* [Work required]: The data must be returned exactly. No line may be left out.

[Entries taken from a collection]
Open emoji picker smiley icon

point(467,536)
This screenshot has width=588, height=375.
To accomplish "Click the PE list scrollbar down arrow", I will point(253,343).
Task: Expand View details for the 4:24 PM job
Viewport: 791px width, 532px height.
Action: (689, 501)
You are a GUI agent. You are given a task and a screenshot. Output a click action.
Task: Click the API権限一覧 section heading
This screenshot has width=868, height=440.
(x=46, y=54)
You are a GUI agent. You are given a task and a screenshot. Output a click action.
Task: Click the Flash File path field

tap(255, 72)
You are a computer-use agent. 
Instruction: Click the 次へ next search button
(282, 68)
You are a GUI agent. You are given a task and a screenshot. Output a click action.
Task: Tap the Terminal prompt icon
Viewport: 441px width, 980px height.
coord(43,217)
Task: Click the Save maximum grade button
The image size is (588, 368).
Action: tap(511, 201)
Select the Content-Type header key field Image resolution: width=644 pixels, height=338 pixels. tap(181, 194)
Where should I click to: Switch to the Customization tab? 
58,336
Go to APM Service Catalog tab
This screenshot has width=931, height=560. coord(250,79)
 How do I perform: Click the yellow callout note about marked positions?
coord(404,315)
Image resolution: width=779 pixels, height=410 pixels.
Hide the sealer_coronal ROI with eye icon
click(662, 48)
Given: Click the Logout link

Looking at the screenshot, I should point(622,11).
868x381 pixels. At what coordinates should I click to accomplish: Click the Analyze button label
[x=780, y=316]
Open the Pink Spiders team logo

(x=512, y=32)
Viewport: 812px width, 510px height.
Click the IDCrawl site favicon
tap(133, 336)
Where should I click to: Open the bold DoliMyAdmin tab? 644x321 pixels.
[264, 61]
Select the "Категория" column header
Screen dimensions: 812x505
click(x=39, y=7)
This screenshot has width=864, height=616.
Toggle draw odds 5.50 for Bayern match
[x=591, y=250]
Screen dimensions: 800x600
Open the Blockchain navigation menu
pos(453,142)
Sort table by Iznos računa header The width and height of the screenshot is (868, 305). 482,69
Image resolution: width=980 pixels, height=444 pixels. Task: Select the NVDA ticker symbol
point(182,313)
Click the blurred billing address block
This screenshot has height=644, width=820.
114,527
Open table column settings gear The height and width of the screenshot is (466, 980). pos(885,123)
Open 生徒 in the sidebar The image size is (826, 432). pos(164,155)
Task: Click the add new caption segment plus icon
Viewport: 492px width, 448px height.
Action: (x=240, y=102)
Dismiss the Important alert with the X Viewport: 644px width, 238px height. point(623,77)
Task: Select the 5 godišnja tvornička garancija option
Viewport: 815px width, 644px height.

* [Solution to this problem]:
Open emoji picker smiley icon

point(467,536)
This screenshot has width=588, height=375.
To accomplish "Click the PE list scrollbar down arrow", I will point(253,343).
Task: Expand View details for the 4:24 PM job
Viewport: 791px width, 532px height.
Action: (689, 501)
You are a GUI agent. You are given a task and a screenshot. Output a click action.
Task: Click the API権限一覧 section heading
This screenshot has width=868, height=440.
(x=46, y=54)
You are a GUI agent. You are given a task and a screenshot. Output a click action.
Task: Click the Flash File path field

tap(255, 72)
You are a computer-use agent. 
Instruction: Click the 次へ next search button
(282, 68)
You are a GUI agent. You are given a task and a screenshot. Output a click action.
Task: Tap the Terminal prompt icon
Viewport: 441px width, 980px height.
coord(43,217)
Task: Click the Save maximum grade button
The image size is (588, 368).
Action: tap(511, 201)
Select the Content-Type header key field Image resolution: width=644 pixels, height=338 pixels. tap(181, 194)
Where should I click to: Switch to the Customization tab? 
58,336
Go to APM Service Catalog tab
This screenshot has width=931, height=560. coord(250,79)
 How do I perform: Click the yellow callout note about marked positions?
coord(404,315)
Image resolution: width=779 pixels, height=410 pixels.
Hide the sealer_coronal ROI with eye icon
click(662, 48)
Given: Click the Logout link

Looking at the screenshot, I should point(622,11).
868x381 pixels. At what coordinates should I click to accomplish: Click the Analyze button label
[x=780, y=316]
Open the Pink Spiders team logo

(x=512, y=32)
Viewport: 812px width, 510px height.
Click the IDCrawl site favicon
tap(133, 336)
Where should I click to: Open the bold DoliMyAdmin tab? 644x321 pixels.
[264, 61]
Select the "Категория" column header
Screen dimensions: 812x505
click(x=39, y=7)
This screenshot has width=864, height=616.
Toggle draw odds 5.50 for Bayern match
[x=591, y=250]
Screen dimensions: 800x600
Open the Blockchain navigation menu
pos(453,142)
Sort table by Iznos računa header The width and height of the screenshot is (868, 305). 482,69
Image resolution: width=980 pixels, height=444 pixels. Task: Select the NVDA ticker symbol
point(182,313)
Click the blurred billing address block
This screenshot has height=644, width=820.
114,527
Open table column settings gear The height and width of the screenshot is (466, 980). pos(885,123)
Open 生徒 in the sidebar The image size is (826, 432). pos(164,155)
Task: Click the add new caption segment plus icon
Viewport: 492px width, 448px height.
Action: (x=240, y=102)
Dismiss the Important alert with the X Viewport: 644px width, 238px height. point(623,77)
Task: Select the 5 godišnja tvornička garancija option
Viewport: 815px width, 644px height.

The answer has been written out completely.